Rule 13: (1) No person shall be granted license for possession and use of
rectified spirit for industrial purposes unless the applicant:
(a) deposits as security for the fulfillment of all the conditions of his
license such sum as may be fixed by the Government from time to time which
shall not be less than Rs. 15,000 in cash in the Government treasury; and
(b) executes an agreement in Form R.S.-V for payment of the costs, charges
and expenses including salaries and allowances of such Excise staff as may
be determined by the Commissioner or his nominee to be posted at the
manufactory of the licensee in connection with the supervision to ensure
compliance with the provisions of the Act, the rules and terms of the
license. The staff shall be under the supervision and control of the
Commissioner or the Authorised Officer.
Rule 15: (1) No rectified spirit shall be exported save under an export
permit and in accordance with these rules.
(2) Any person manufacturing or possessing rectified spirit desires to
export (herein-after referred to as the exporter) it for the purpose of its
exportation to any area outside the State, shall apply in Form ARS-V to the
Commissioner for export permit in that behalf. No such application shall be
entertained unless rectified spirit is in surplus in the State.
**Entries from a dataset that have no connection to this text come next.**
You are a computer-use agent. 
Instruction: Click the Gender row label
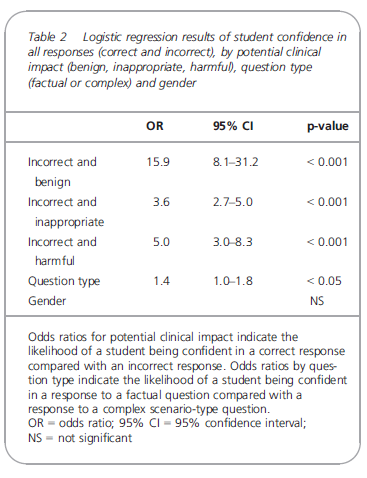[47, 301]
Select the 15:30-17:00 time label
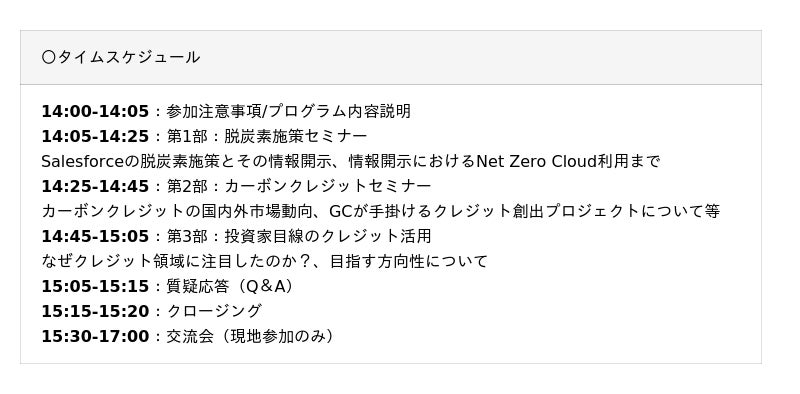The width and height of the screenshot is (800, 394). [95, 336]
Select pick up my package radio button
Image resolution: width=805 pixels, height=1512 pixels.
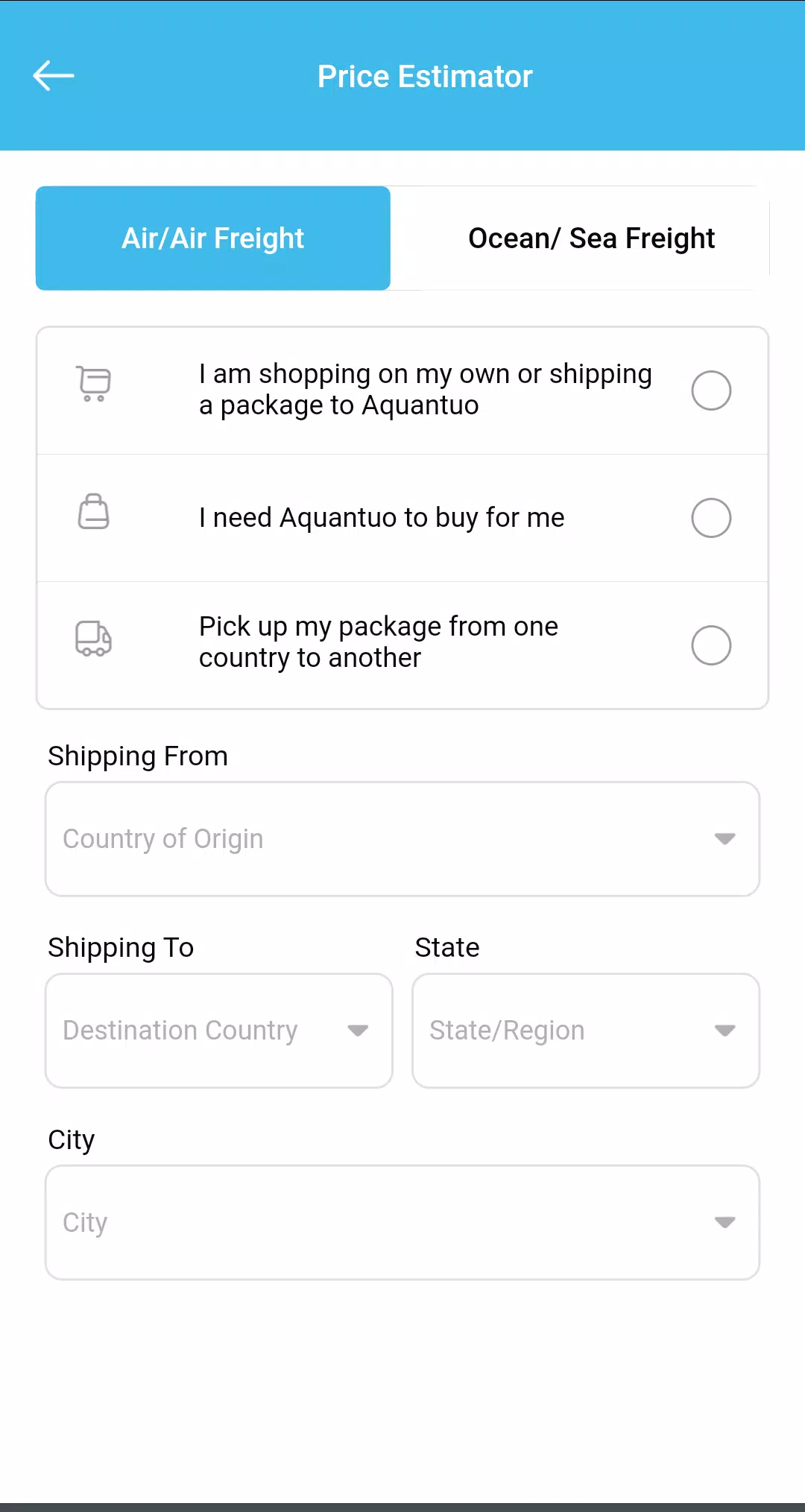point(711,645)
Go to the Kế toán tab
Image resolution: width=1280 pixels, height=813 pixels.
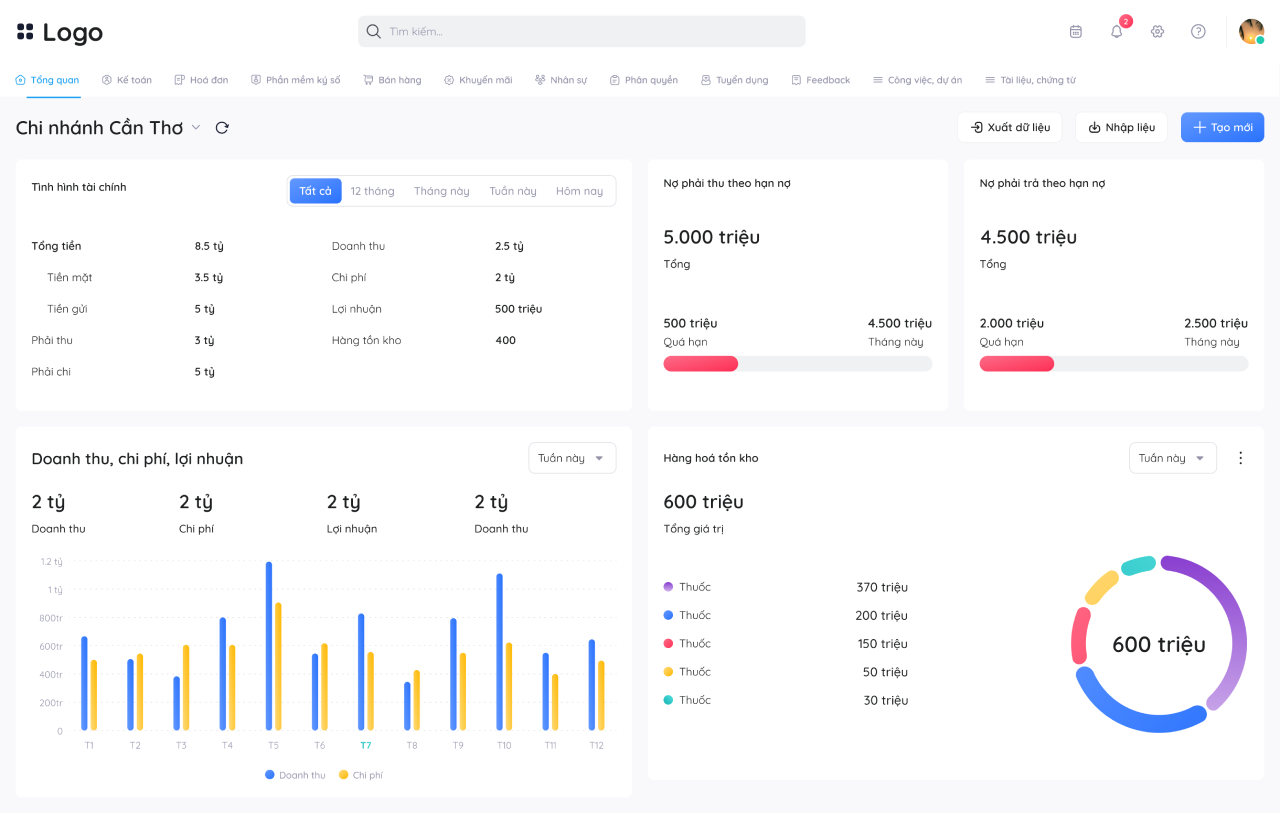pos(127,80)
The
application shall be accompanied by an import permit, or a no objection
certificate or an import license issued by a competent authority of the
place to which the rectified spirit is to be exported.
(3) (i) on receipt of the application for permit to export, the
Commissioner shall make such enquiry as he considers necessary and may
grant in accordance with these rules as export permit, on payment of the
export permit fee of Rupees Ten per bulk litre in Form R.S. VII in
triplicate.
(ii) Such permit shall not be granted unless an Indemnity Bond shall be
submitted by the Exporter total quantity of Proof litres permitted to
export, binding himself severally to pay the full duty at Rs. 15-40 per
Proof litre on all losses, by way of drainage, short delivery, non-delivery
of rectified spirit or otherwise over and above the admissible loss limit
of 0.5% towards transit wastage with interest on all losses in transit.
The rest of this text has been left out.